» **Source**
****************************************
The Woman I Am Privileged To Know

I apologise heartily for the ‘blip’ that was my last post. A bit of a low point, happily done with – although am excitedly making my way through my bucket list (I have a ‘pinterest’ board dedicated to it now. Yes, I have finally joined ‘pinterest!’ Here tis if you fancy a look: I am back to musing on films and books, and this week’s post comes courtesy of Caitlin Moran and Louisa May Alcott. 

I have just finished Moran’s novel How to Build a Girl. I will admit, I had my reservations. Secretly, my only worry was that Moran wouldn’t like me if she met me. Secretly, I didn’t think I was cool enough. Caitlin Moran always has something zeitgeist-y or witty to say.Cool Girls love Caitlin Moran. They talk about Caitlin Moran over dinner parties and have Interesting Things to say about the Feminist Movement. I always keep quiet here, because I don’t think I am a very good feminist. In fact, I have always eschewed the term. I thought because I had a lot of boy friends and didn’t mind boy banter about boobs or farts that perhaps I didn’t deserve to call myself a feminist. I digress a little here, but I do want to address it – I believe in equality, so I am a feminist. I may not talk about it very much, I may not get openly angry at the radio or newspapers, (this is mainly because I don’t want to be asked to back up my opinion. I get scared then) but I, like you, think that we deserve to all be on a level playing field in work, sex and life. Anyhoo, as I was saying – yes, I am not a Cool Girl. I have never been a Cool Girl (except for that brief period in 1998 when I spent my birthday money on a Puma jacket). But once I started reading How to Build a Girl, I realised that Caitlin Moran was never a Cool Girl either.
****************************************
» **Supplied information**
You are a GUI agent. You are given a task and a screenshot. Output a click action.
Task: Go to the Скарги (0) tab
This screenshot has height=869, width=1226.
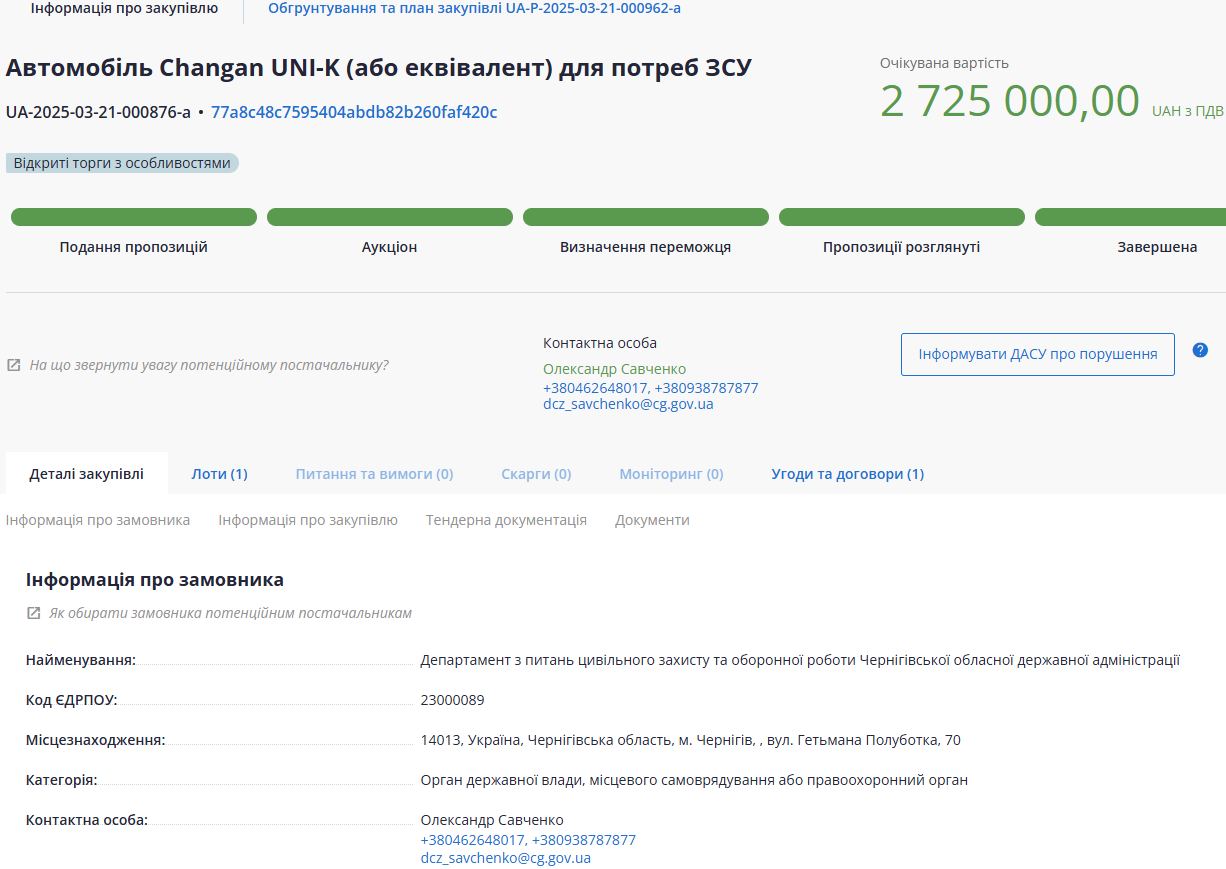[x=536, y=474]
****************************************
» **Exercises to complete**
**a)** In the blog post about Caitlin Moran's novel, what did the writer buy with birthday money in 1998?
**b)** Continue the blog post about Caitlin Moran's novel from the point where it stops.

» **Answers given**
**a)** A Puma jacket.

**b)**
Although protagonist Johanna is fictional, she does appear to be based on Moran herself. The same Wolverhampton upbringing, the same dive into the world of music journalism at age 16. Therefore, I feel comfortable using Johanna as a euphemism (is that the right word?) for her creator. Which brings me to a book quoted in Moran’s novel: Little Women. Another novel where the writer uses her own experience as a basis for her world; Louisa May Alcott tells the tale of her four sisters (she was indeed one of four) who reside in Orchard House, Concord (her actual childhood home. Also on my bucket list). Although set in 1860’s Massachusetts, Johanna Morrigan and Jo March (just as I type this I realise the initials are the same. I wonder if this was intentional). In a world where girls are expected to be pretty and find a husband, Jo writes with fervour, determined to become a published author and to bring the March family out of poverty.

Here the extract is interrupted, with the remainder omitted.